**Exercise**. Rewrite the material from the line containing "What do you see at coordinates (180, 203)" through the end of the material, changing "GUI agent" to "desktop assistant" and leaving everything else the same.

**Entries provided**.
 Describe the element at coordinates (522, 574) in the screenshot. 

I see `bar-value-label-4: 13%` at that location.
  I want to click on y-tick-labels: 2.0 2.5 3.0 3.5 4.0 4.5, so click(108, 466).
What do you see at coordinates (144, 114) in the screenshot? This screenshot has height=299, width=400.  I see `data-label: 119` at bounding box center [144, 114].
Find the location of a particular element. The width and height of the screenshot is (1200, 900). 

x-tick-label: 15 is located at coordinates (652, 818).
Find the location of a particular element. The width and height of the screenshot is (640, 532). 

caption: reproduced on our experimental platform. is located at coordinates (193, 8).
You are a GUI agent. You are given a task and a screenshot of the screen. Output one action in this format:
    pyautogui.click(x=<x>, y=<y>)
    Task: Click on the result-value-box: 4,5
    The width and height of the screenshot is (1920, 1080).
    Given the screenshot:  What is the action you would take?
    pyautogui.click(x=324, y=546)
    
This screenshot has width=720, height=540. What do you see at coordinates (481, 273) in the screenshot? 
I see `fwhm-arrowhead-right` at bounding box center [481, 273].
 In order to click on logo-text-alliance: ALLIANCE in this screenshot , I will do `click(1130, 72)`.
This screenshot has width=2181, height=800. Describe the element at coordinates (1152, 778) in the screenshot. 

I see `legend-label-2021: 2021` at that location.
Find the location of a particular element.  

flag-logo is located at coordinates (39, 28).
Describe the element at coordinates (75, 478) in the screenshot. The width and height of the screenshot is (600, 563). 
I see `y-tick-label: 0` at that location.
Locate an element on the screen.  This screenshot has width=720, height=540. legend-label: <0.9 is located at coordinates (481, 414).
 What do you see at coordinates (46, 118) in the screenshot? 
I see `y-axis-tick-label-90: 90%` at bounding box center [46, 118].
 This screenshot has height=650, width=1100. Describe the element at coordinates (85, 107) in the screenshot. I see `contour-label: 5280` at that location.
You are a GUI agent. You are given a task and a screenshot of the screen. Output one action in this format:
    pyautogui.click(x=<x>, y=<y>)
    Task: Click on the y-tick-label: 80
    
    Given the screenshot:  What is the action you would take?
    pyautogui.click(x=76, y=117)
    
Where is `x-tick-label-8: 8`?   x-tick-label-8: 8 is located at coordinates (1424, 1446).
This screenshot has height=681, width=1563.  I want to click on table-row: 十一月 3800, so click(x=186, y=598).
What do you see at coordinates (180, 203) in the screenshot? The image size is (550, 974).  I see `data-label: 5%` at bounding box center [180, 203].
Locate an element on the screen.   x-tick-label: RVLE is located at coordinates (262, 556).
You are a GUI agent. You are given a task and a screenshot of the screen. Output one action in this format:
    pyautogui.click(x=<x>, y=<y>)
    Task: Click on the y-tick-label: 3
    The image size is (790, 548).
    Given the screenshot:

**Problem solution**.
What do you see at coordinates (180, 203) in the screenshot? The image size is (550, 974).  I see `data-label: 5%` at bounding box center [180, 203].
Locate an element on the screen.   x-tick-label: RVLE is located at coordinates (262, 556).
You are a desktop assistant. You are given a task and a screenshot of the screen. Output one action in this format:
    pyautogui.click(x=<x>, y=<y>)
    Task: Click on the y-tick-label: 3
    The image size is (790, 548).
    Given the screenshot:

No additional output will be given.